Requirement
Print, from the listing below, the lines starting at the line containing "You are a computer-use agent." and ending at the line containing "Instruction: Go to", exactly as they stand, and print nothing else.

Provided data
*** Begin section ***

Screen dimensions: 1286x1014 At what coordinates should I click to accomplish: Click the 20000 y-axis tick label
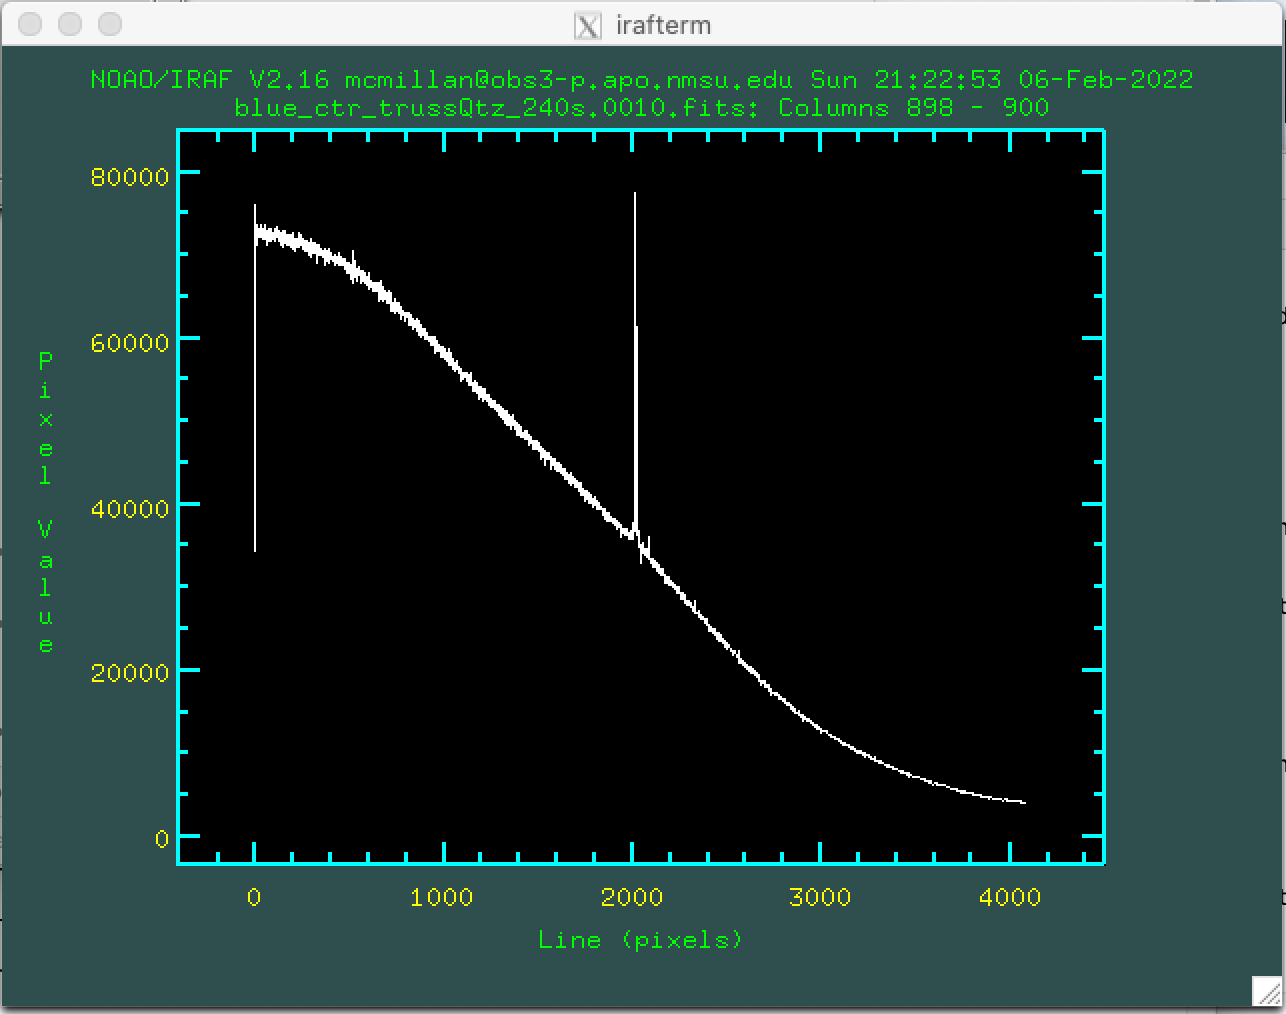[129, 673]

*** End section ***
*** Begin section ***

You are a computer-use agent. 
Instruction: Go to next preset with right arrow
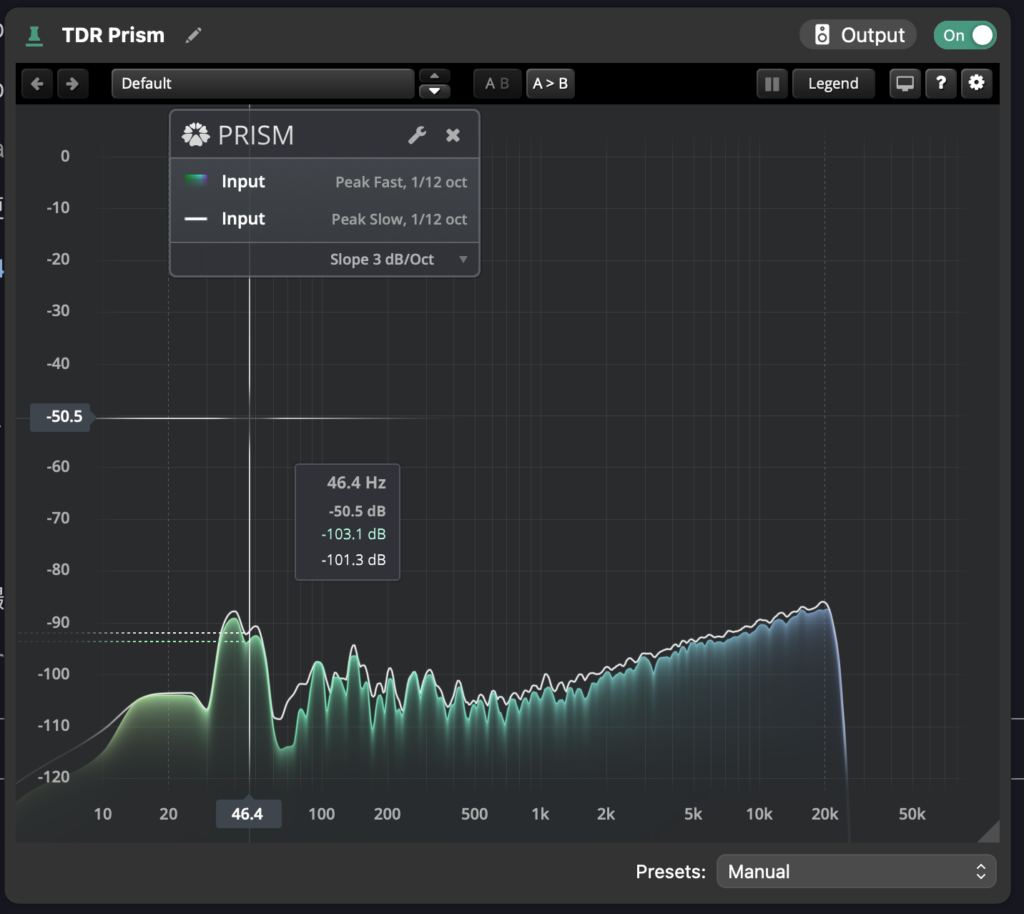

*** End section ***
*** Begin section ***

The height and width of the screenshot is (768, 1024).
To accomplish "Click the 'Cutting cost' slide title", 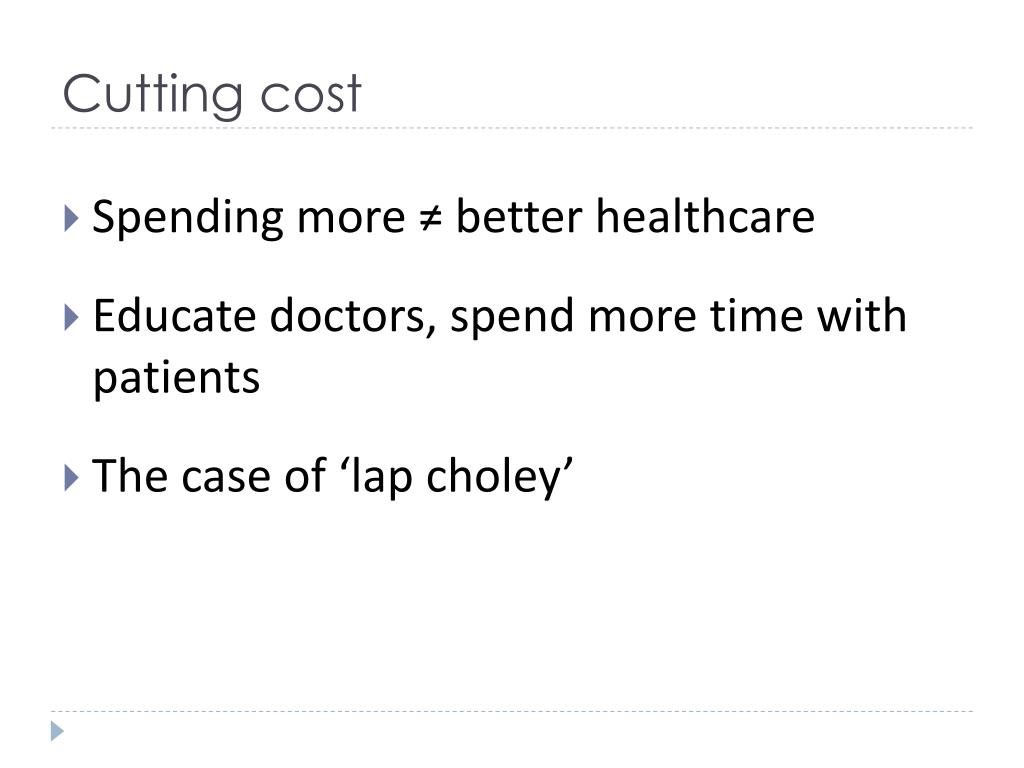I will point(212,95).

*** End section ***

Exercise answer
You are a computer-use agent. 
Instruction: Go to next preset with right arrow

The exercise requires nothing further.